EXTRAIT DE PAGE

☆ ☆ ☆

29 April 2018 | PAR Jean-Marie Chamouard

Patria, de l’auteur espagnol Fernando Aramburu a reçu le prix national de littérature narrative en 2017. Le livre s’attache à deux familles déchirées par la violence politique au Pays Basque espagnol, dans un village proche de San Sébastien puis décrit le lent processus de réconciliation après le renoncement de l’ETA à la lutte armée (le 3 Octobre 2011).

[rating=4]

Le livre raconte l’histoire de deux familles autrefois très proches et amies qui s’affrontent depuis l’assassinat du père, Txato, par l’ETA .Le roman commence par une bonne nouvelle: par un bel et doux après midi d’automne Bittori, la veuve de Txato apprend la proclamation par l’ETA de la fin de la lutte armée. Elle revient alors peu à peu au village et réinvestit sa maison qu’elle avait fuit après le décès de son époux.

On découvre alors le passé des deux familles jusqu’à l’irréparable, l’assassinat de Txato. Joxe Mari, le fils de Miren, auparavant très liée à Bittori a rejoint l’ETA puis sera arrêté et incarcéré pour une longue peine ce qui pousse Miren à épouser les positions indépendantistes extrêmes. La violence politique isole les individus et détruit les couples, la vie familiale et sociale. La description du dernier jour de Txaco est poignante. Le chef d’entreprise est acculé dans sa vie professionnelle, isolé et entravé dans sa vie quotidienne. L’ETA enferme le village sous une chape de plomb. Le soutien des villageois à l’ETA est surtout passif, lié à la peur et à la pression sociale.

☆ ☆ ☆

ENTRÉES AFFICHÉES
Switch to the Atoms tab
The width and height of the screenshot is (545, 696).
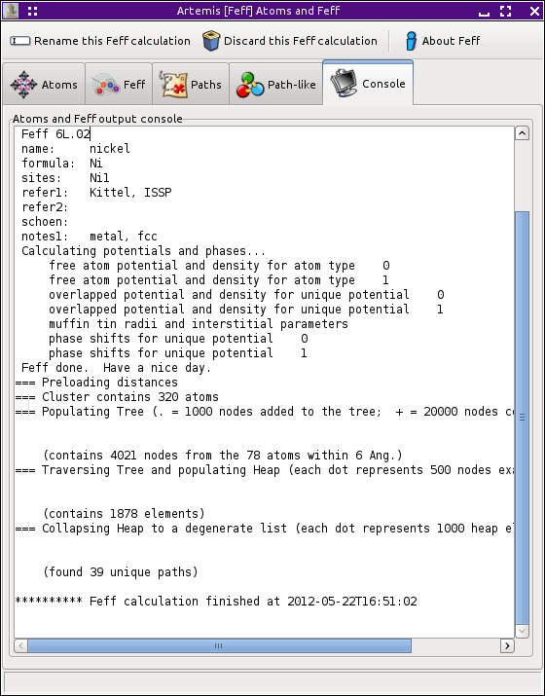click(x=44, y=84)
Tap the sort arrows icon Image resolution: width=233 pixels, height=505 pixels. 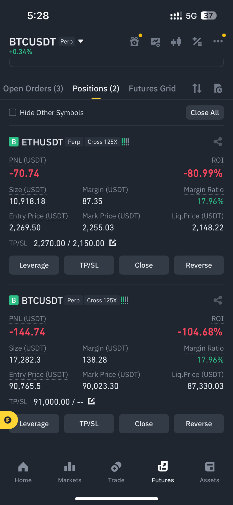(197, 88)
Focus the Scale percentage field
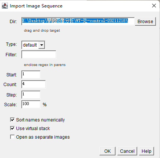Image resolution: width=160 pixels, height=158 pixels. 31,104
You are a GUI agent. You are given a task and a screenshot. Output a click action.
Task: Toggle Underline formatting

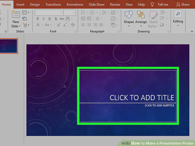(50, 19)
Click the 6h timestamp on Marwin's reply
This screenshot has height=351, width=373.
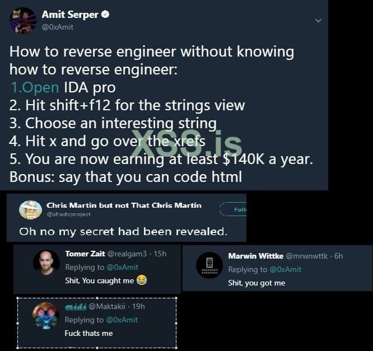click(x=338, y=256)
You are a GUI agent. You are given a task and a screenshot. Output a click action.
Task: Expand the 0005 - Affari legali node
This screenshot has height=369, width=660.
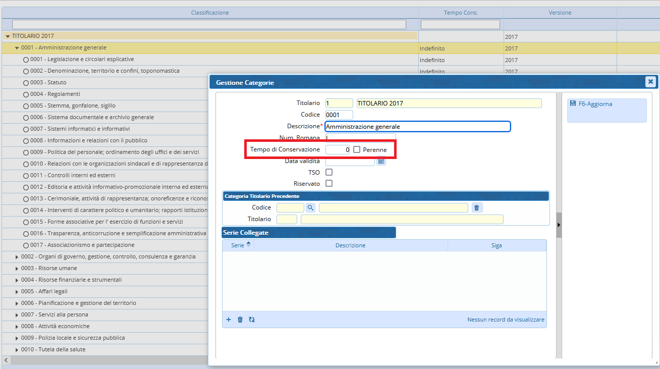tap(17, 292)
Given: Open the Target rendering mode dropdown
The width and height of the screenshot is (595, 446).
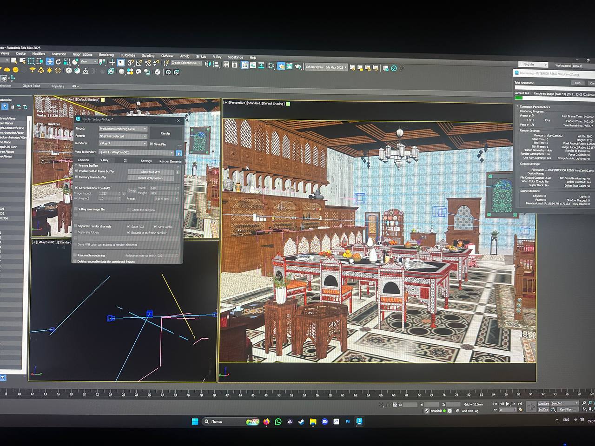Looking at the screenshot, I should click(123, 129).
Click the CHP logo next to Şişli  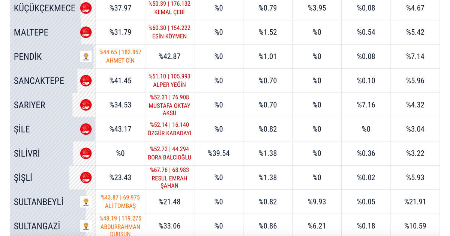pos(86,177)
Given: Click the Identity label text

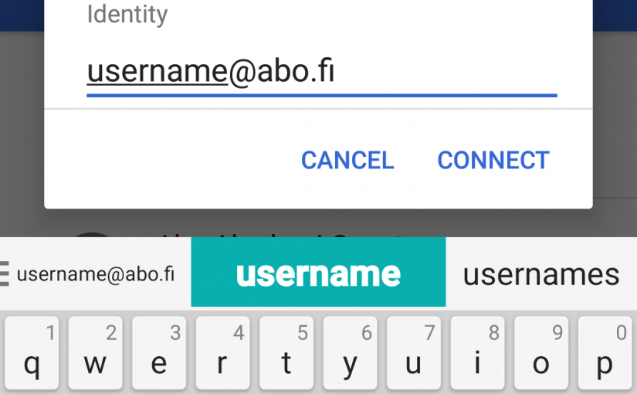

☆ ☆ ☆

PROBLÈMES ET EXERCICES
(A) D'après la critique de Patria, quel prix ce livre a-t-il reçu en 2017 ?
(B) Reprenez la critique de Patria à la suite de sa dernière phrase.

RÉPONSES CI-DESSOUS
(A) Le prix national de littérature narrative.

(B)
Les deux femmes, Bittori et surtout Miren sont intraitables, murées dans le malheur. Elles ont toutes deux des certitudes très conservatrices ce qui provoque des conflits avec leur filles respectives Néréa et Arantxa. Celles ci essayent ainsi que Gorka le fils cadet de Mirer de se libérer personnellement de ce “puits de tristesse, de rancoeur et de mélancolie”.

L’évolution vers le terrorisme de Joxe Mari apparaît presque banale: au début c’est comme un jeu sportif, une affaire de bande de copains. Puis au café les esprits s’échauffent et commencent les premières actions violentes et la haine apparaît. La vie d’un “commando” clandestin est ensuite décrite de l’intérieur avec la préparation des attentats mais aussi la crainte croissante d’être traqué, jusqu’à l’arrestation accompagnée de violences policières.

En découvrant ce passé dramatique, ll’on mesure la difficulté pour les individus d’établir la paix. La fin du livre est consacrée à la réconciliation. Le retour de Bittori au village a crée un choc. Puis viennent les rencontres entre Bittori et Aranxta, la venue de Joixan le mari de Miren sur la tombe de Taxto et les lettres de Bittori à Joxe Mari. Ce dernier après un travail psychologique demande pardon à Bittori, lui apportant enfin la paix. Le roman se termine sur une accolade entre les deux femmes “ennemies”, Bittori et Miren.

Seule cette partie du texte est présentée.